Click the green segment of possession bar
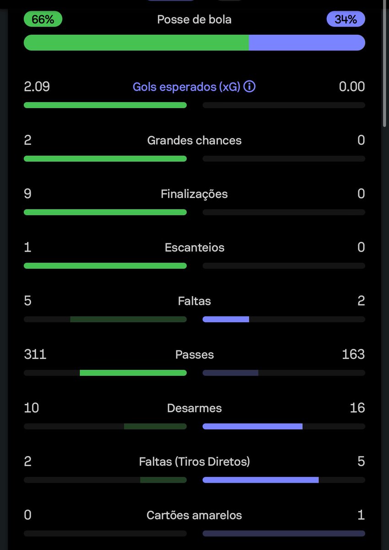 pyautogui.click(x=136, y=43)
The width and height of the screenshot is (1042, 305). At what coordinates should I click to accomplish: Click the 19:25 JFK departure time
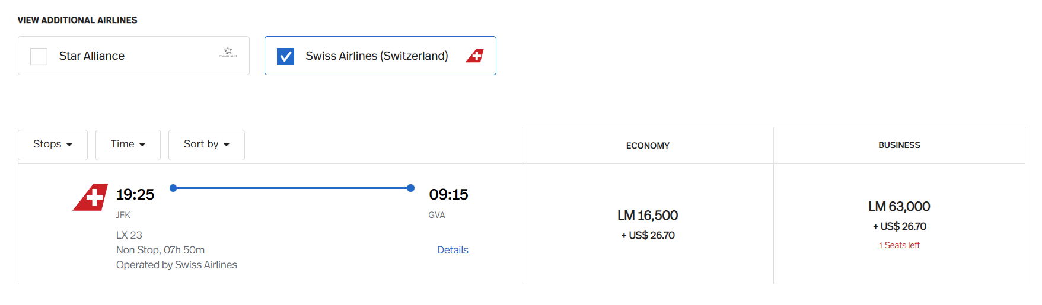[x=135, y=195]
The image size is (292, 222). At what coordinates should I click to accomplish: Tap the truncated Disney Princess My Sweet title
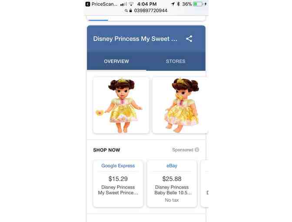pos(135,39)
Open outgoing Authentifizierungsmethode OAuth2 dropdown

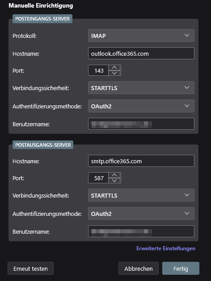click(141, 214)
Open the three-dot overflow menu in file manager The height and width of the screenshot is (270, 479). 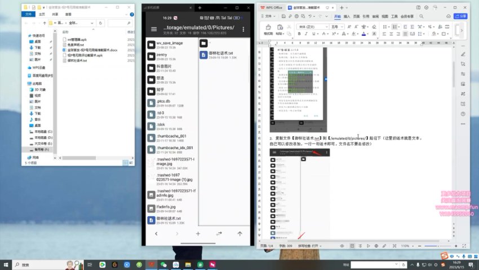[242, 29]
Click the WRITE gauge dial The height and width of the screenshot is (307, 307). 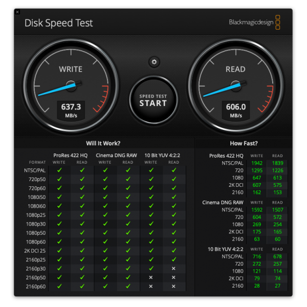pos(71,85)
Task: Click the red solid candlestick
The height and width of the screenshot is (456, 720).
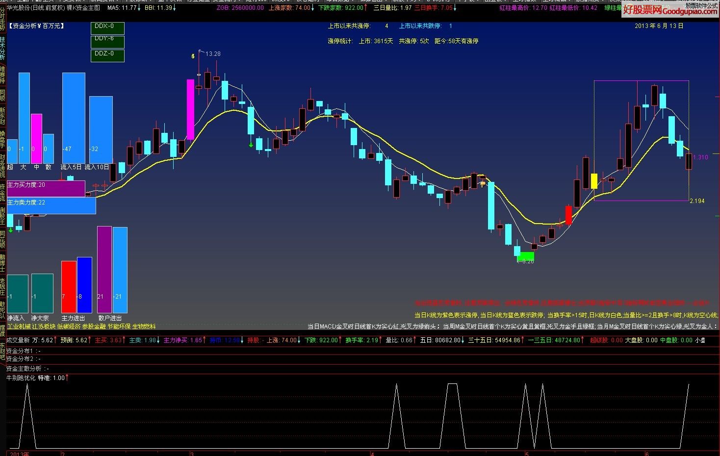Action: [x=568, y=215]
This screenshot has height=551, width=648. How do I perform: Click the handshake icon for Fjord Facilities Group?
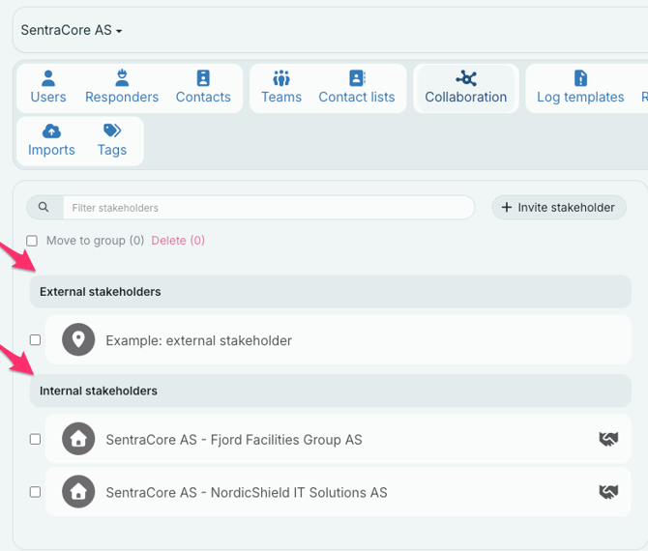[607, 440]
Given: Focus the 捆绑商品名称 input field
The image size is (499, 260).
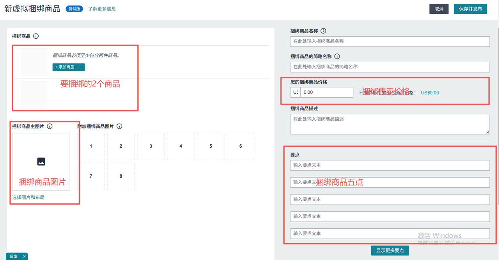Looking at the screenshot, I should click(x=390, y=41).
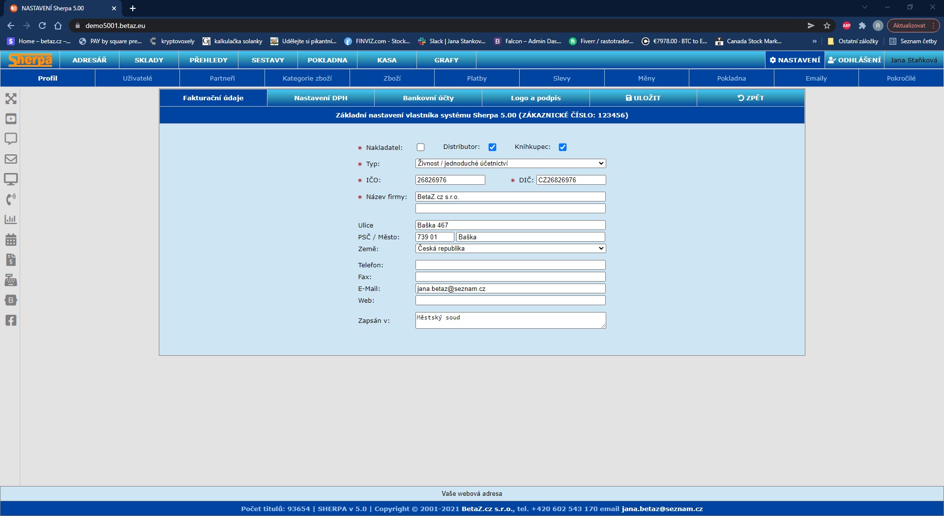The image size is (944, 516).
Task: Click the phone call sidebar icon
Action: tap(11, 199)
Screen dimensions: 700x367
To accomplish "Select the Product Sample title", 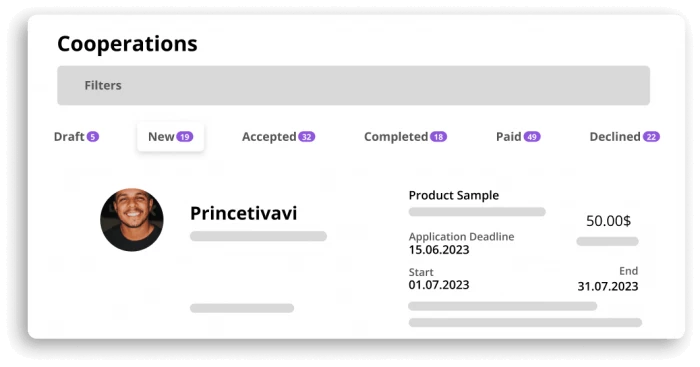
--
> [How to complete this task] For the entries above, the output must hold exactly the lines from the one with "This screenshot has" through the last line, both included, and no pictures.

> [Response to this exercise]
This screenshot has height=551, width=648. How do I perform: Click the handshake icon for Fjord Facilities Group?
[607, 440]
Given: Focus the 捆绑商品名称 input field
The image size is (499, 260).
Looking at the screenshot, I should click(x=390, y=41).
The image size is (944, 516).
Task: Click the phone call sidebar icon
Action: tap(11, 199)
Screen dimensions: 700x367
To accomplish "Select the Product Sample title", 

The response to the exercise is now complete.